### Work order:
With the pictures left out, retype exactly the lines below starting at the line that contains "1344x896 pixels. Task: Open" and ending at the line that contains "the TCP port".

### The records:
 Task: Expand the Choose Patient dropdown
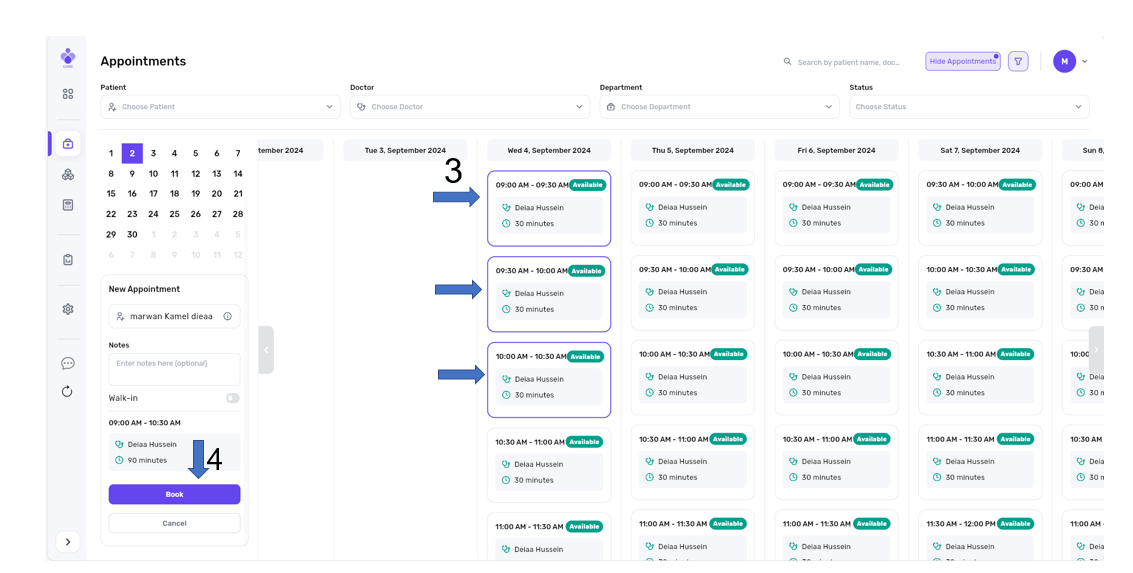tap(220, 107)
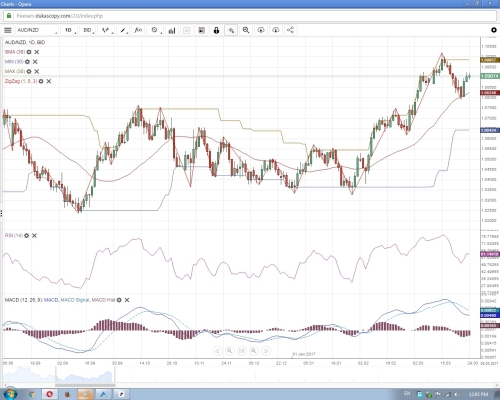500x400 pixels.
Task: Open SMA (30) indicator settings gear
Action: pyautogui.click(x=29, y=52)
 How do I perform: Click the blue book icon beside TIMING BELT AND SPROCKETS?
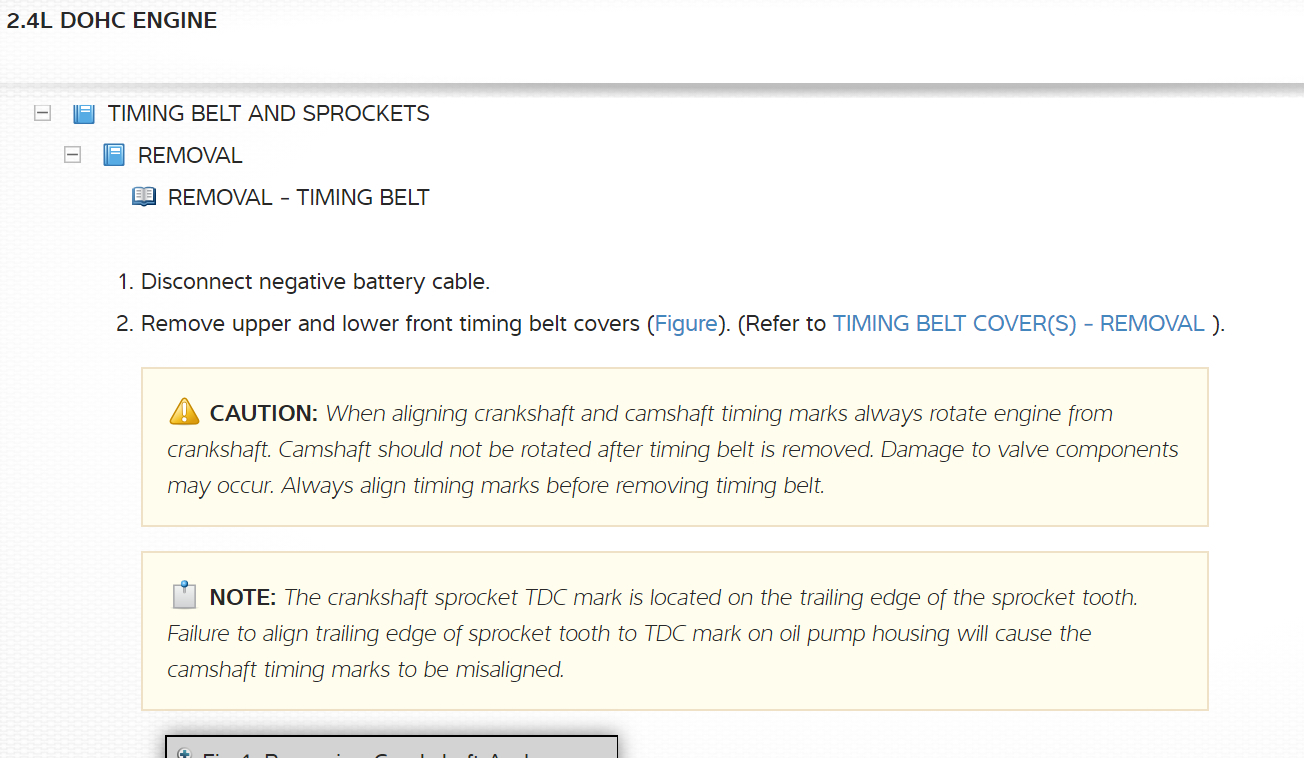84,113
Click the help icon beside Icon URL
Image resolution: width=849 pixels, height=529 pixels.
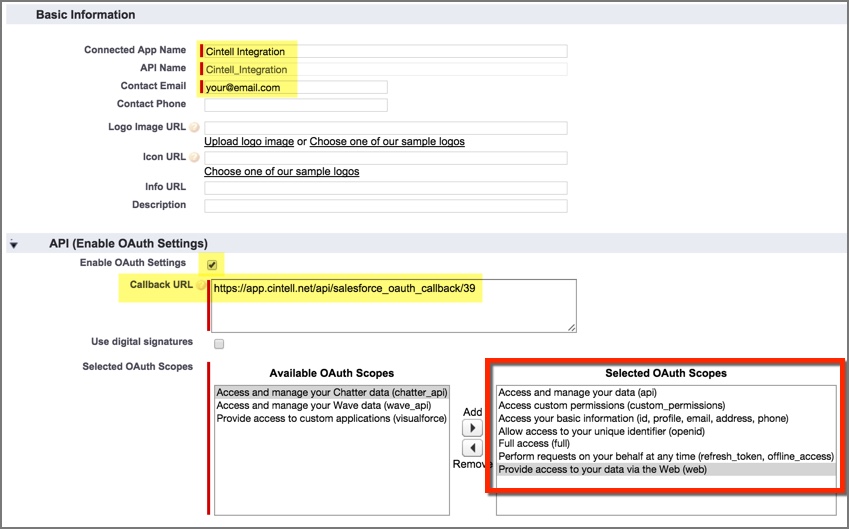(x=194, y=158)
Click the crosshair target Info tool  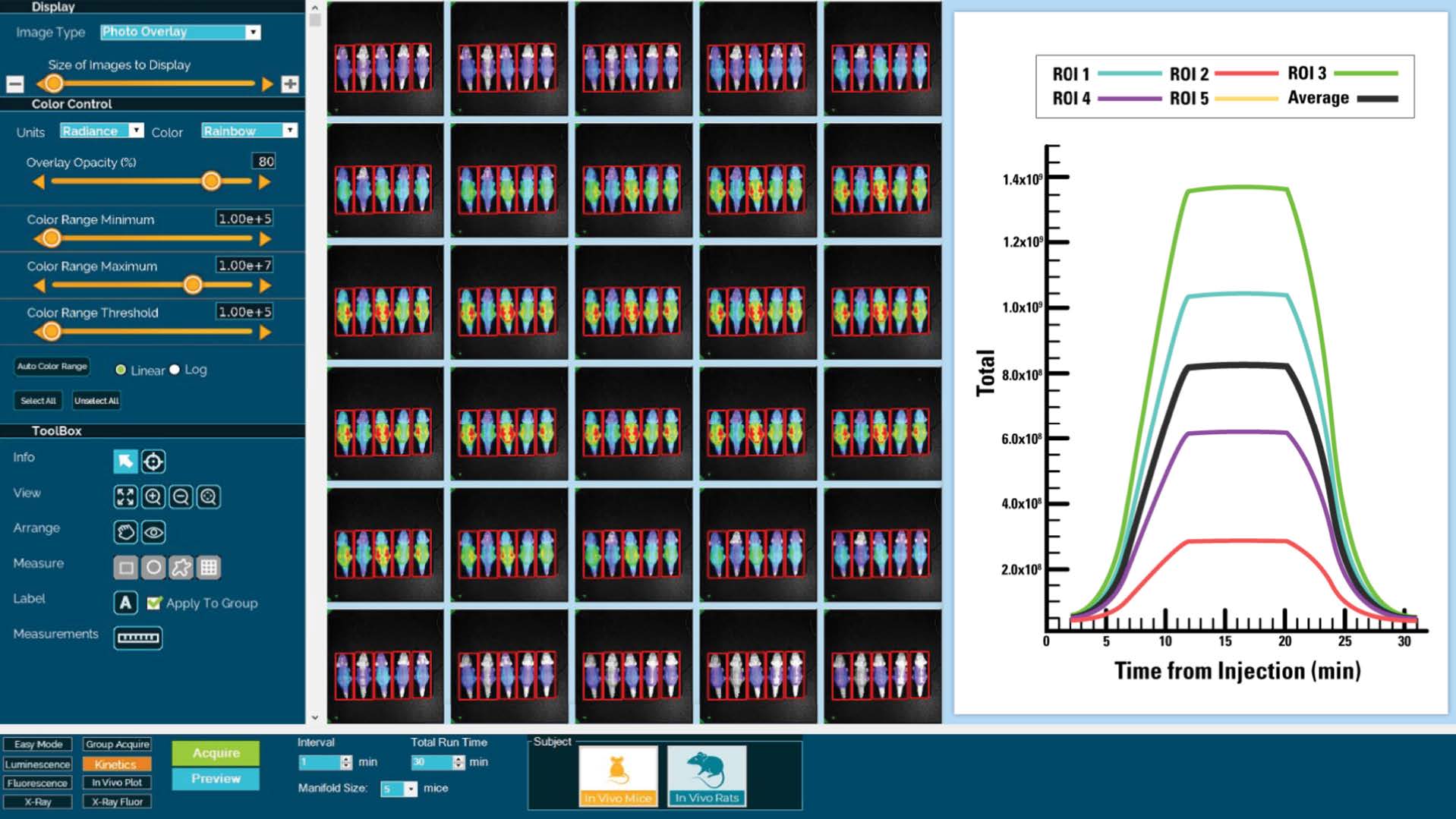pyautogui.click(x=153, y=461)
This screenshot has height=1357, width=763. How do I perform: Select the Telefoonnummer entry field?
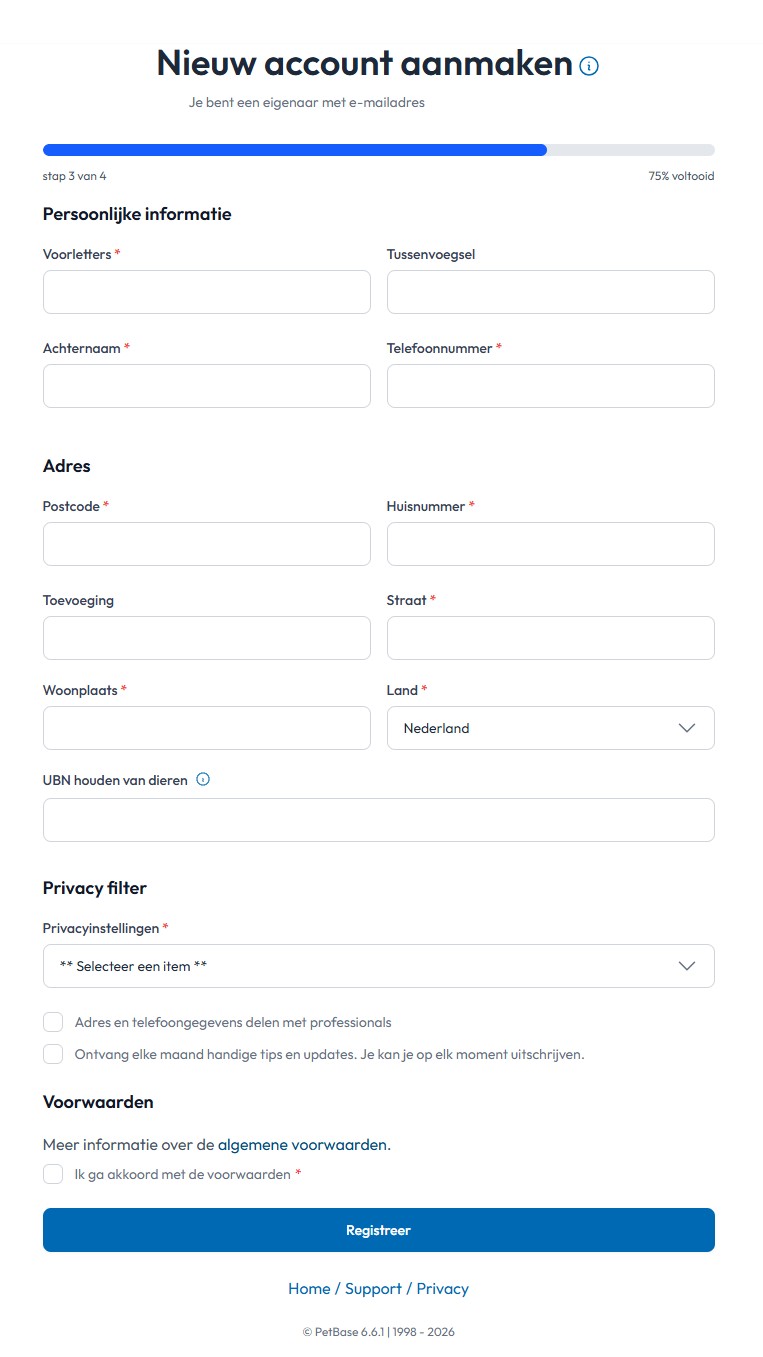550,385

...

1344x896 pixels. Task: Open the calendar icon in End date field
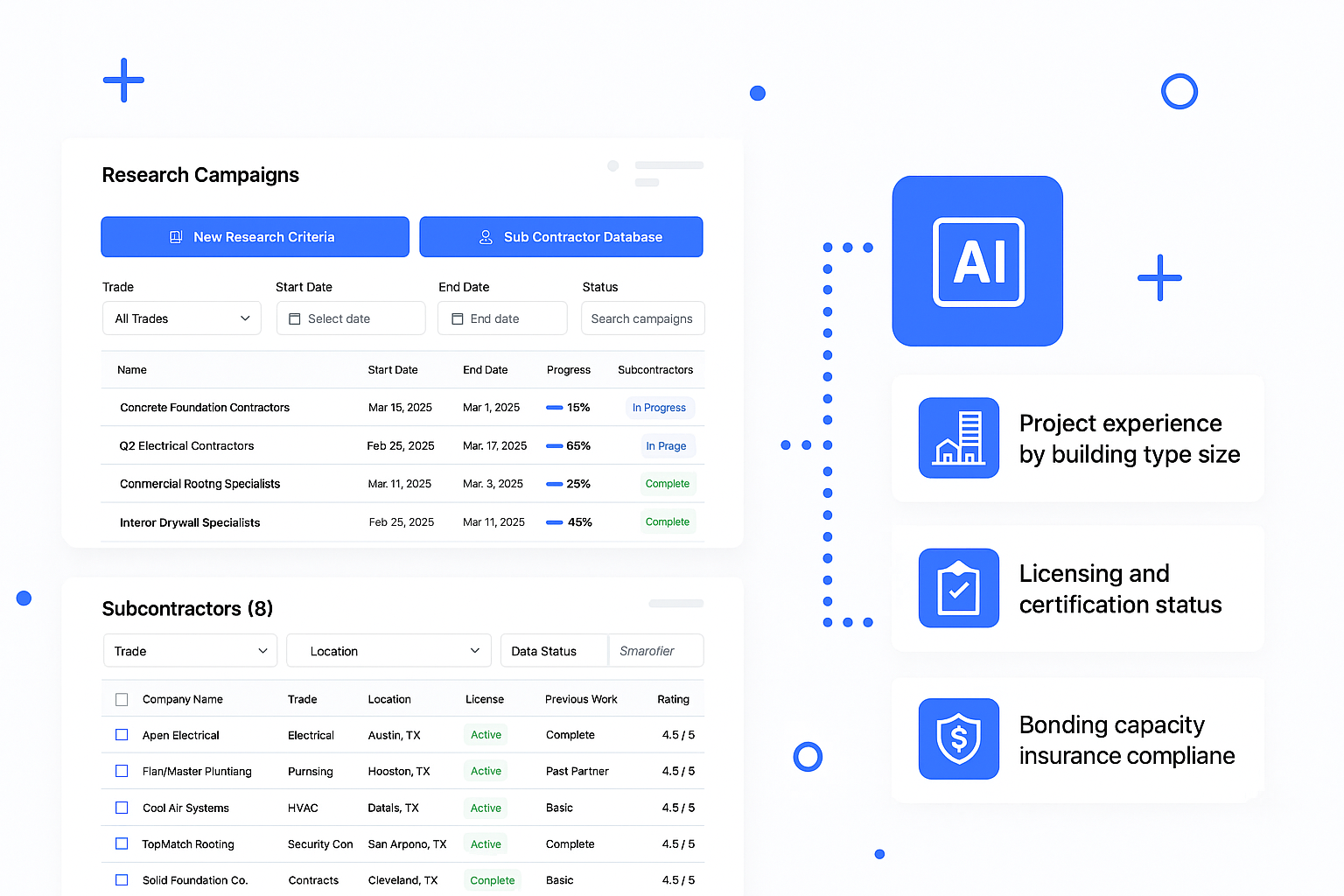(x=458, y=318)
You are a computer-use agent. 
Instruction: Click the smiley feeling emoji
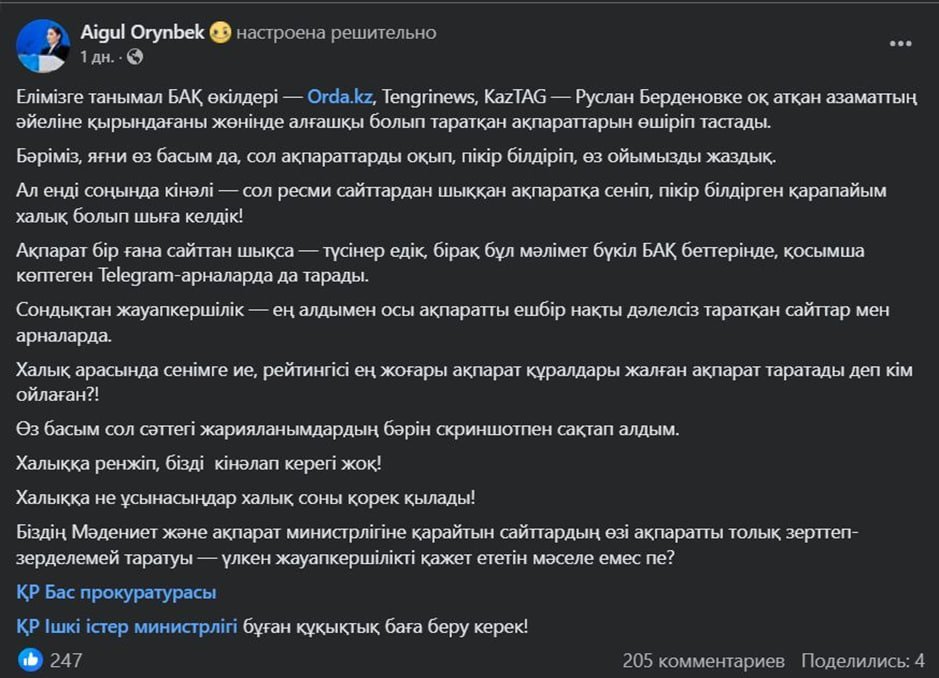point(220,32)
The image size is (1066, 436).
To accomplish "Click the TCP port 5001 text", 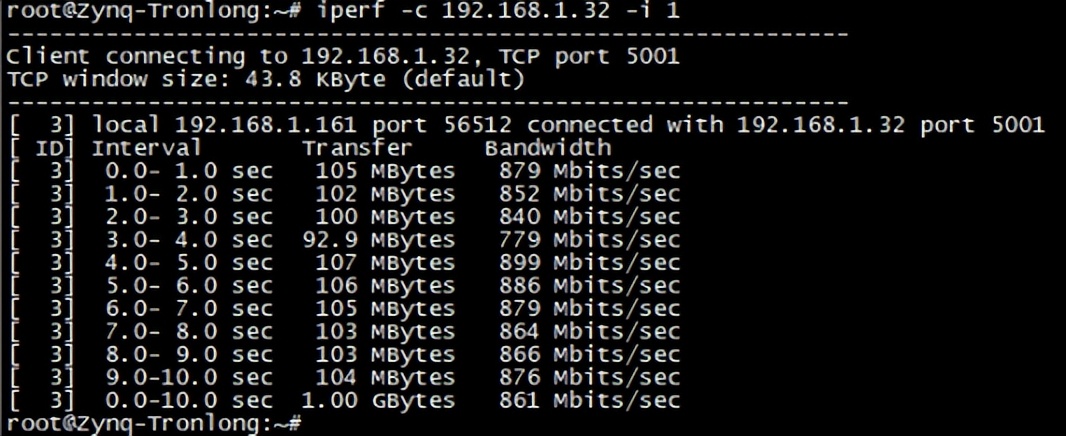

---

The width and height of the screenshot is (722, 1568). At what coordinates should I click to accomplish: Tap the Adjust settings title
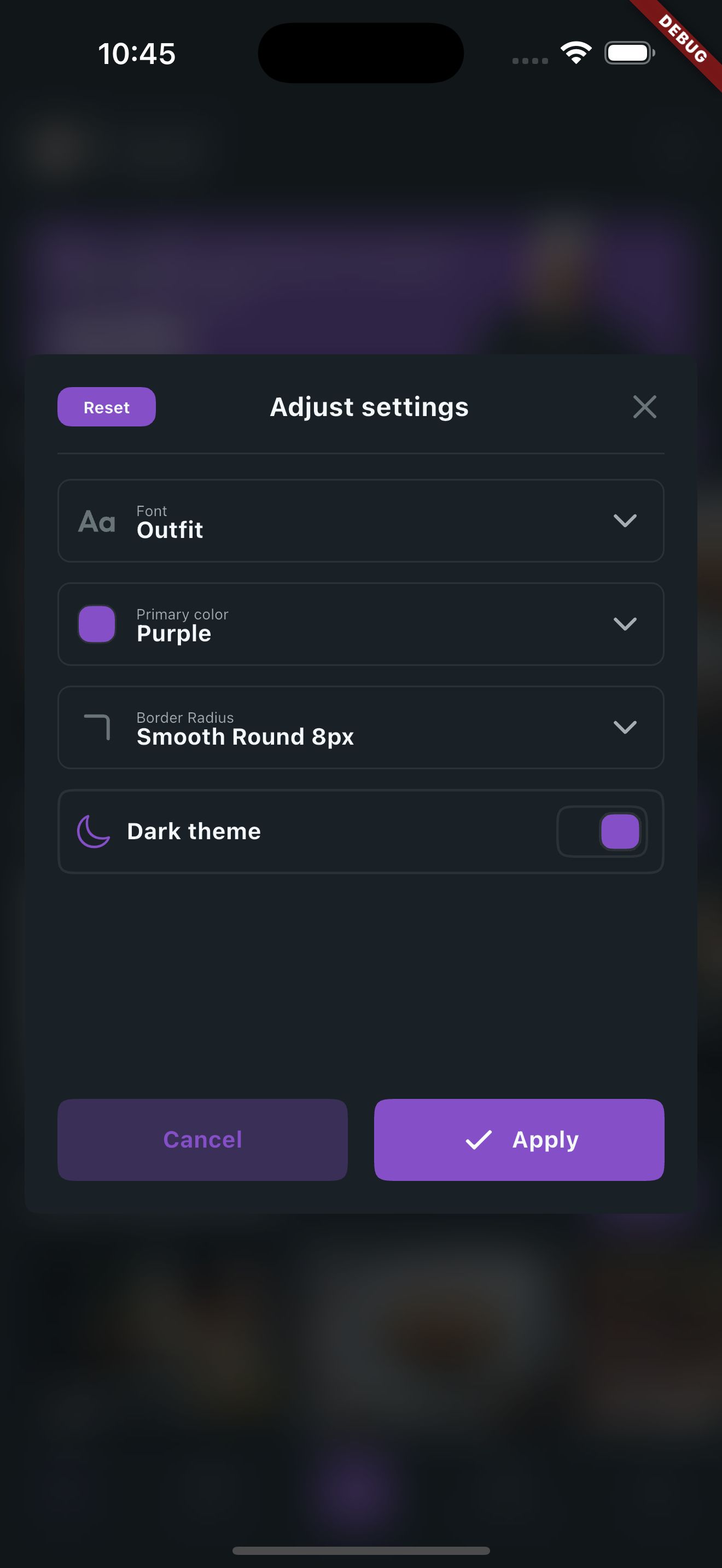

### The completed task:
1344x896 pixels. Task: Open the calendar icon in End date field
(x=458, y=318)
You are a computer-use agent. 
Instruction: Click the smiley feeling emoji
point(220,32)
The image size is (1066, 436).
To accomplish "Click the TCP port 5001 text", 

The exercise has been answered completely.